In this analysis, the video data used the same dataset of 74 questions the teachers themselves had selected within the five-minute questioning extracts used in the mediated interview. As discussed in Section 2.4.2 of the Literature Review, whether a question was open or closed was based on definitions.
Closed questions which have pre-determined answers elicit factual information. In contrast, open questions are used to stimulate children’s thinking and have more than one possible answer.
In this current study, I categorised the questions based on the teacher’s apparent intention, which is an approach taken by many researchers (Edwards and Westgate, 1994; Myhill and Dunkin, 2005). In this study, the development of these categories was based on the questions phrased by the teachers themselves, which did not consider the feedback to the answer. In the lesson about vinegar, one of Teacher 2’s questions was: “Why does it [the egg] become white?” which was classified as an open question, as the question, potentially, had more than one possible answer of what may cause the egg’s shell to dissolve (See a list of all question in Appendix I). Using description statistics (Cohen et al., 2011) the percentage of use of open and closed questions (for example, checking prior knowledge) was calculated and tabulated for group comparison.
Another part of the video analysis of the nature of children’s responses investigated the length of children’ responses and the cognitive levels of answering.
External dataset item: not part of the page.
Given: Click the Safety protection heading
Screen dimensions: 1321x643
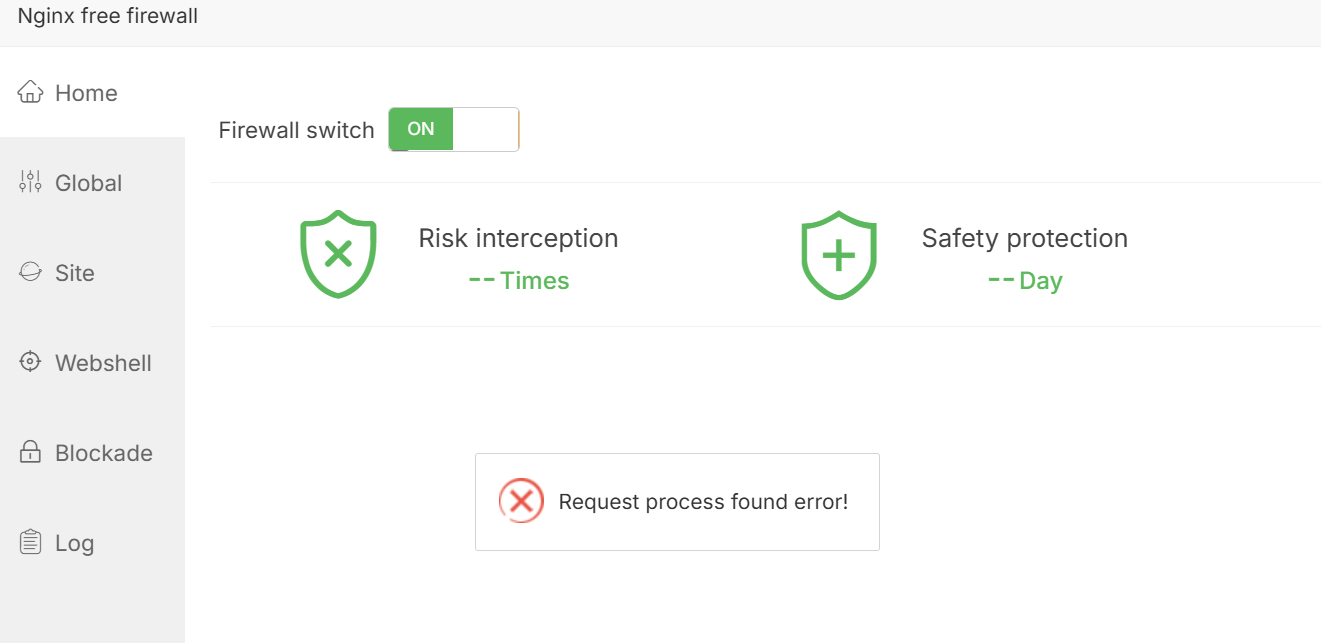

This analysis looked at the video data of the 74 questions and a Microsoft Excel used in data recording and processing. Answers from the children were written down in Thai to all the questions based on video data. In terms of children’s answers, the length of the answers was counted and the calculation of word length was carried out using descriptive statistics (Cohen et al., 2011). By an interpretation of children’s answers the cognitive levels to the 74 questions were identified.